Era il 15 ottobre 1967. Muore in un incidente stradale, a sera inoltrata e in una giornata piovosa, nel centralissimo corso Re Umberto, Gigi Meroni, il George Best del calcio italiano.
Un calciatore singolare, originale, estroso e straordinario. Un idolo del “popolo granata”, ma soprattutto una persona, un giovane ragazzo che ha saputo anticipare le dinamiche di una società in perenne evoluzione e in continuo cambiamento. Gigi Meroni è scomparso ad appena 24 anni e, per tutti, resta la famosa ala destra dal numero 7, i calzettoni abbassati, i capelli lunghi con baffi folti che abita in una soffitta di piazza Vittorio Veneto a Torino, che convive con una donna già sposata e che, soprattutto, entusiasma gli stadi di tutta Italia con i suoi dribbling inconfondibili e le sue fantasie inimitabili sul campo. Un ragazzo corretto in campo che non litiga mai con i difensori, anche quelli che lo marcano duro perchè non riescono a fermarlo nè sulle ali e nè, tantomeno, al centro del terreno di gioco. Eppure Gigi Meroni, anche nella sua trasparenza e correttezza di comportamento, è un “segno dei tempi”. Anticipa, forse inconsapevolmente, il ‘68. Con la sua personalità negli stadi, con il suo stile di vita – mai ostentato – nella dimensione privata e, soprattutto, con il suo modo d’essere nella società di quel tempo. Meroni, per fare un solo esempio, non gioca granché in Nazionale – pur avendone, come ovvio, il talento e le capacità – perchè la sua “capigliatura” è incompatibile con il clichè di quella stagione. E lo stesso Avvocato Gianni Agnelli, recita la leggenda, – ma non solo – rinuncia all’acquisto della mitica “farfalla granata” per ben 600 milioni di lire nel 1966 perchè le avvisaglie parlano già di una rivolta degli operai “granata” della Fiat se quella operazione dovesse andare in porto. E anche l’Avvocato, straordinario conoscitore dei talenti calcistici, si dovette fermare….
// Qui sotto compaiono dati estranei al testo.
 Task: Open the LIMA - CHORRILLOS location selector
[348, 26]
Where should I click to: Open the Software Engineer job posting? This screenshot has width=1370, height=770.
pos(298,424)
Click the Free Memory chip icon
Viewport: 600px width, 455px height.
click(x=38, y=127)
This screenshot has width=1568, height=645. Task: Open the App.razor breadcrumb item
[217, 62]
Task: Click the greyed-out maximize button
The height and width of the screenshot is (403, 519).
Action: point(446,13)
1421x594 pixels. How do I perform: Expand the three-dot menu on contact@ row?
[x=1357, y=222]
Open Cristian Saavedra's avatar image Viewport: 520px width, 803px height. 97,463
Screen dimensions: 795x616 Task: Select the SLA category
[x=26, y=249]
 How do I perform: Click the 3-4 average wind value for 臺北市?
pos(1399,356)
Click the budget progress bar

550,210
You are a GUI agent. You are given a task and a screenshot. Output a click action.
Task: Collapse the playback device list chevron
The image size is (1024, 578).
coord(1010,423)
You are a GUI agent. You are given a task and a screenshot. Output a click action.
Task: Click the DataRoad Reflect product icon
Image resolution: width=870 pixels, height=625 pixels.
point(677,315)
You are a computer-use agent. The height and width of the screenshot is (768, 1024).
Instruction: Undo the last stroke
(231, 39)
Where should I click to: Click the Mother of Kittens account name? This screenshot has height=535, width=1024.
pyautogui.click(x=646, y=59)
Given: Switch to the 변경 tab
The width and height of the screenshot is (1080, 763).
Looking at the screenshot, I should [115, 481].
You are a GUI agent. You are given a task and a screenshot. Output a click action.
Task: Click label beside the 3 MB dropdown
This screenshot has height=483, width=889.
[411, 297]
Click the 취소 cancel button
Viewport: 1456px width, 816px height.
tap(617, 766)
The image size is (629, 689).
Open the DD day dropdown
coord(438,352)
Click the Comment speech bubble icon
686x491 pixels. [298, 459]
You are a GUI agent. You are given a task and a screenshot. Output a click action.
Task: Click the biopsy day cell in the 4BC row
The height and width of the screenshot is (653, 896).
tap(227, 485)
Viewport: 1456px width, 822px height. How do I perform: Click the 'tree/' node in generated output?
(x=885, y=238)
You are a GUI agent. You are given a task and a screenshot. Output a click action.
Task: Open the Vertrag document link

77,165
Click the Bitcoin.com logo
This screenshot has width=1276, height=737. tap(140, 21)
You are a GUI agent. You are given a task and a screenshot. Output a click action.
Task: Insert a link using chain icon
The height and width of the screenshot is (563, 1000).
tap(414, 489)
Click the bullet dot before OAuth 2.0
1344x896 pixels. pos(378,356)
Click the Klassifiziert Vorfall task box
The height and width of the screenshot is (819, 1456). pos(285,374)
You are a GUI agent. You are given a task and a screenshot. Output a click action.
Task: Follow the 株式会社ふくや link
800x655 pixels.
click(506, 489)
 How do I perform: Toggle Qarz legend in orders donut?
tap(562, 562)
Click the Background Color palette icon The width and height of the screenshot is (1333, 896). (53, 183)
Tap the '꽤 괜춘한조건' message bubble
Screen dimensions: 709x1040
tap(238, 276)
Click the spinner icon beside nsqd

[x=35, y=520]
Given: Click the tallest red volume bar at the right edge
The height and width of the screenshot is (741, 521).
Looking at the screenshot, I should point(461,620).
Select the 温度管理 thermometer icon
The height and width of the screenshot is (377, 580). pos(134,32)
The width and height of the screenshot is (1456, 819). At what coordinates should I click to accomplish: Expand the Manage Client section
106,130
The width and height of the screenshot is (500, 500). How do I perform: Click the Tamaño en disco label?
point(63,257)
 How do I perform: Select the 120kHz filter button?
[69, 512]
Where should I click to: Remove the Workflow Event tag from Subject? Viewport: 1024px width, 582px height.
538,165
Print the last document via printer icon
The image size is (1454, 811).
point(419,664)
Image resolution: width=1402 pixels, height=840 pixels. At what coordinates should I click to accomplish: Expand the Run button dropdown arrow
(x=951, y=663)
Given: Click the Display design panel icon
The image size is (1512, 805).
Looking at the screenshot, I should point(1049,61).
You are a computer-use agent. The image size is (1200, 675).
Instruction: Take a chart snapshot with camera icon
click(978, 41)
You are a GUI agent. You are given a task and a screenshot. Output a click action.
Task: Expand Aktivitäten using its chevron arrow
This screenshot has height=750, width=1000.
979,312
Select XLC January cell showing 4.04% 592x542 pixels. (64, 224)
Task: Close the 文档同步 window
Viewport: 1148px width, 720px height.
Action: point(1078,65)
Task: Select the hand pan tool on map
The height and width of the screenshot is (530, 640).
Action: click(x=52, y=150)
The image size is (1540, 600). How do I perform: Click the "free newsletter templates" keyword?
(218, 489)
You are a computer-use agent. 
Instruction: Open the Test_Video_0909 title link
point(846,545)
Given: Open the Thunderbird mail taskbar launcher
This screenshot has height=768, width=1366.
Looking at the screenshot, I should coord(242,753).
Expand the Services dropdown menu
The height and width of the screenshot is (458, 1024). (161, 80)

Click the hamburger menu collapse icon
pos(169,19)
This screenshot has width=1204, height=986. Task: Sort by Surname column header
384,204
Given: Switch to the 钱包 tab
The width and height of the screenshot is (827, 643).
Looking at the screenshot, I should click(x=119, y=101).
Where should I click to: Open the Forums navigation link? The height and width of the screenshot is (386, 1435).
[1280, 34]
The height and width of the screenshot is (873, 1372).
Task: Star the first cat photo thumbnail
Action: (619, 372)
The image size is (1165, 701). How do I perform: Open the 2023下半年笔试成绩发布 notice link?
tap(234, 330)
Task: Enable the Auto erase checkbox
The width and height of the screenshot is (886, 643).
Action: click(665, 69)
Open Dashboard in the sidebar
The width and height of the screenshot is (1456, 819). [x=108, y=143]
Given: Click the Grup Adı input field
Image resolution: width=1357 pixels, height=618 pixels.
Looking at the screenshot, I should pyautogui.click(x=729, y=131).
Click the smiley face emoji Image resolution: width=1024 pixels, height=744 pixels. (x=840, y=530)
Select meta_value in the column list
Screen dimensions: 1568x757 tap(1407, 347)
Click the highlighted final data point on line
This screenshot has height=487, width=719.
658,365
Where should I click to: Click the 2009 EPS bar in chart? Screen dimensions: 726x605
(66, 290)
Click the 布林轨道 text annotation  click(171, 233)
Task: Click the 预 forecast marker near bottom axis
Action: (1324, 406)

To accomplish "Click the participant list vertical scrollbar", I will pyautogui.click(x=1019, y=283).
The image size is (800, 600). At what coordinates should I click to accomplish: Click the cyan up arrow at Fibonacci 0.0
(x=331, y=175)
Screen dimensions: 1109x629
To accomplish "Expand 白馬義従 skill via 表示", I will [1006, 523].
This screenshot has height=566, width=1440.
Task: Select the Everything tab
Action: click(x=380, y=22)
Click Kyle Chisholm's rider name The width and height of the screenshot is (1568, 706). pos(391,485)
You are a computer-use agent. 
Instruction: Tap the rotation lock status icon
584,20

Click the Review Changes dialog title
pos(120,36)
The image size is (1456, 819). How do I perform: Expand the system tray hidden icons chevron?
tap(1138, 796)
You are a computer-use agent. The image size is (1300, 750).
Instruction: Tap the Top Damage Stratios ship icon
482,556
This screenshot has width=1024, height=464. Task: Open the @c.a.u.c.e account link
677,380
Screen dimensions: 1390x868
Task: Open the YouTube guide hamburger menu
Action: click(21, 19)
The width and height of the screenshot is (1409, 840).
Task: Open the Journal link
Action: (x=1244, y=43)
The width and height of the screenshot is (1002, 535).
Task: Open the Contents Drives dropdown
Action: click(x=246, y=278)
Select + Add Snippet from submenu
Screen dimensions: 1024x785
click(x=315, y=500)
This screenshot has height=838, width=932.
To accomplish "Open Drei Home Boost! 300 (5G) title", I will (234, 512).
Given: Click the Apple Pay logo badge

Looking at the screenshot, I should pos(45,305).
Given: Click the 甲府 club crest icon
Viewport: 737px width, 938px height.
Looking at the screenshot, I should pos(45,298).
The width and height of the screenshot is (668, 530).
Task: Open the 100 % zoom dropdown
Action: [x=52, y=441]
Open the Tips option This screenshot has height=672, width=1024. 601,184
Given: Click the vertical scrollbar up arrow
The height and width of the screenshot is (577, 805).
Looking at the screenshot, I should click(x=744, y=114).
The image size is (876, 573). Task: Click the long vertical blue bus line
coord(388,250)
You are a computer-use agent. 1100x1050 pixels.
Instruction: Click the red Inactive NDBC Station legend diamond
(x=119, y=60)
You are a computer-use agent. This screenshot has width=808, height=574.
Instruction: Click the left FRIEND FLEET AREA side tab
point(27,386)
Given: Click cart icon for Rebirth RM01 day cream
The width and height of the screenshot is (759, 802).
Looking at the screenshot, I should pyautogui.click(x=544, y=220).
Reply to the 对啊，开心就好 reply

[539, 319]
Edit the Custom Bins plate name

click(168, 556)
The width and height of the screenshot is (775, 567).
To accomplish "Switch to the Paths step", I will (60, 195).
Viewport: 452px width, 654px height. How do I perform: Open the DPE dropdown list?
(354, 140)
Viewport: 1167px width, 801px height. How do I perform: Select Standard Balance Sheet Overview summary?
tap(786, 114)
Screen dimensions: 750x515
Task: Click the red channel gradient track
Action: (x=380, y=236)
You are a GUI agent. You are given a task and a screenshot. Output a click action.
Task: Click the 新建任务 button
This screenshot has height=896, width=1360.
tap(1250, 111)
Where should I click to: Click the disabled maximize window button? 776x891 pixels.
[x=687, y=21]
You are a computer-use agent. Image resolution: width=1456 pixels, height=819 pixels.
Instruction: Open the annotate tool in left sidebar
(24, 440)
Ma Gigi Meroni si ferma per sempre in quella brutta, fredda e piovosa serata del 15 ottobre 1967. È ormai inutile raccontare le dinamiche di quell’incredibile incidente stradale e le ore che lo hanno preceduto. Si spiega solo con quel “destino” crudele e spietato a cui non ci si può ribellare. Ma da quella drammatica serata il “mito” di Gigi Meroni non solo è entrato per sempre nella leggenda granata ma è destinato a segnare la stessa storia del calcio italiano. Perchè oggi, come ieri e come ieri l’altro, quando si parla di Gigi Meroni il pensiero corre subito, e senza esitazioni, lungo la strada del talento calcistico, della capacità di stupire, dell’anticonformismo vissuto e non urlato e della sua voglia di fantasia creativa e non replicabile. E noi, tifosi “granata” ma anche e soprattutto amanti del calcio, ogni qualvolta corriamo lungo corso Re Umberto non possiamo non volgere lo sguardo o a destra o a sinistra – a seconda della direzione di marcia – per continuare a salutare Gigi ricordato da una targa, un pallone e quel suo sguardo triste, genuino e pulito. Uno sguardo identico a quello che lo vede uscire dal prato verde dello stadio “Comunale” di Torino nel tardo pomeriggio di quel 15 ottobre 1967 dopo aver contribuito, con la consueta maestria, a battere la Sampdoria per 4 a 2. In attesa del derby con la Juventus della domenica successiva che vincemmo con un sonante 4 a 0 ma dove Gigi Meroni lo seguì già in compagnia dei “campioni” del Grande Torino di Valentino Mazzola.